As the capacity to generate and use digital information increases, the use of big data has permeated many industries. Its usage in medicine is poised to make major impacts on clinical practice. There are many benefits to the quality and efficiency of healthcare that can be achieved through the utilization of big health data. But there is a need for an understanding of how big data will affect populations that face disparities and inequalities in medicine – women and people of color.
In medicine, the white male is generally the default. This default often affects how women and people of color are diagnosed and treated. Women may go undiagnosed and untreated due to having “exclusively female disease” or diseases that occur more frequently in women than men. Or they are misdiagnosed because their symptoms don’t manifest in the same way they do in men. For people of color, differences in race may affect the efficacy of drugs and medical devices. For both populations, they may ultimately have to be sicker or wait longer to qualify for the same treatment as a white man.
Big data may help overcome these disparities through recognition of patterns in the treatment of women and people of color. Data generated during the course of care can be used to measure quality, develop hypotheses, and compare effectiveness of different treatments. Artificial intelligence (AI) technology provides the ability to take massive data sets and find patterns. These identified patterns may reveal gender and racial differences that affect diagnosis and treatment. Through the use of big data in precision medicine, for example, the identification of “biological variation among patients and correlate[ion of] that variation to differences in the most effective and efficient treatment” can occur. The onset of symptoms of a heart attack in women that present differently from those in men and inadequately calibrated oxygen intervention thresholds for African Americans are examples of documented patterns that big data and AI probably might have recognized quicker and at less expense.

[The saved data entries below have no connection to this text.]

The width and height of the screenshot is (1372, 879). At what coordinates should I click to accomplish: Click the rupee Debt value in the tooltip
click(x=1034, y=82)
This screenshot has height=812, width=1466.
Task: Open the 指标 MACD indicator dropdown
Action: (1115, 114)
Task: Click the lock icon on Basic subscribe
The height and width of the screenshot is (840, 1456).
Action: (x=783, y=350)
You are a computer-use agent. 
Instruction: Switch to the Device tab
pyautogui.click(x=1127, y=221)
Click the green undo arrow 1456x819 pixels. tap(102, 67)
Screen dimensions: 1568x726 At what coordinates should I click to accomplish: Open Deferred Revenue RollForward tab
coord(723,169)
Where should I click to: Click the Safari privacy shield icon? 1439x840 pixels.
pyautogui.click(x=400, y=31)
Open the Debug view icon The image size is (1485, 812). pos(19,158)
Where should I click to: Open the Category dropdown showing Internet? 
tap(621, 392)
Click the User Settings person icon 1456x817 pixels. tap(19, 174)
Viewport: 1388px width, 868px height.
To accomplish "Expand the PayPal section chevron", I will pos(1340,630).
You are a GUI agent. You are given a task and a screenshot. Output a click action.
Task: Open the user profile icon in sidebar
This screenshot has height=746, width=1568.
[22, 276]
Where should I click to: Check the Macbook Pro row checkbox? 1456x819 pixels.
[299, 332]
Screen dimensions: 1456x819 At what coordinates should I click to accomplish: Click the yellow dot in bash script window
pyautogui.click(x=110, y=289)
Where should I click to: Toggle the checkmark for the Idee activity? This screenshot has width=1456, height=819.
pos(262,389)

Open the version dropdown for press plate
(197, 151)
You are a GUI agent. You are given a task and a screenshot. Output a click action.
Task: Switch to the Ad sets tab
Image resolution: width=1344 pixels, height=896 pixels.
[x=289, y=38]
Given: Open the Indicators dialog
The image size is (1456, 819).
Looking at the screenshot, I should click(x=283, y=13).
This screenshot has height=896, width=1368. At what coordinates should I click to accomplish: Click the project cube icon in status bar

Big data may also help healthcare providers spot issues with drugs and medical devices that go unnoticed due to inadequacies in the clinical trial process. Women and people of color are underrepresented in clinical trials. Collection of data and analysis of the effects of drugs and medical devices in clinical practice may prevent certain provisions of care from becoming the standard for adversely affected populations. Health data, which can be disaggregated by sex and race, can be used in comparative effectiveness research to identify drugs and medical devices that don’t work well for women and people of color. Data on the clinical treatment of women and people of color may also be used to study the side effects, off-label use, and surrogate endpoints.
While big data can be used to overcome disparities in healthcare caused by gender and racial differences, there are obstacles. One issue is the lack of data. There exists a “data gap” in research and medical knowledge regarding women and people of color. This data gap could be due to a variety of reasons, including the lack of representation in clinical trials, and from the medical field’s failure to collect such data because of its inability to recognize the need for it.
The gap is also affected by a lack of access to technology and healthcare which disproportionately affects women and people of color. Data needed to implement big-data analytics comes from electronic health records, insurance claims, devices such as smartphones and fitness trackers, social media, etc. Only 67% of the global population has a cellphone and 51% do not have access to mobile Internet. While accessibility to cellphones and mobile Internet may be higher within the U.S., there is still a lack of access to these technologies within low socioeconomic populations, including many women and people of color. Additionally, lack of health insurance and access to healthcare means databases and electronic health records are missing data on underrepresented populations. Without large sets of healthcare data from women and people of color, AIs cannot be trained to recognize gender and racial differences.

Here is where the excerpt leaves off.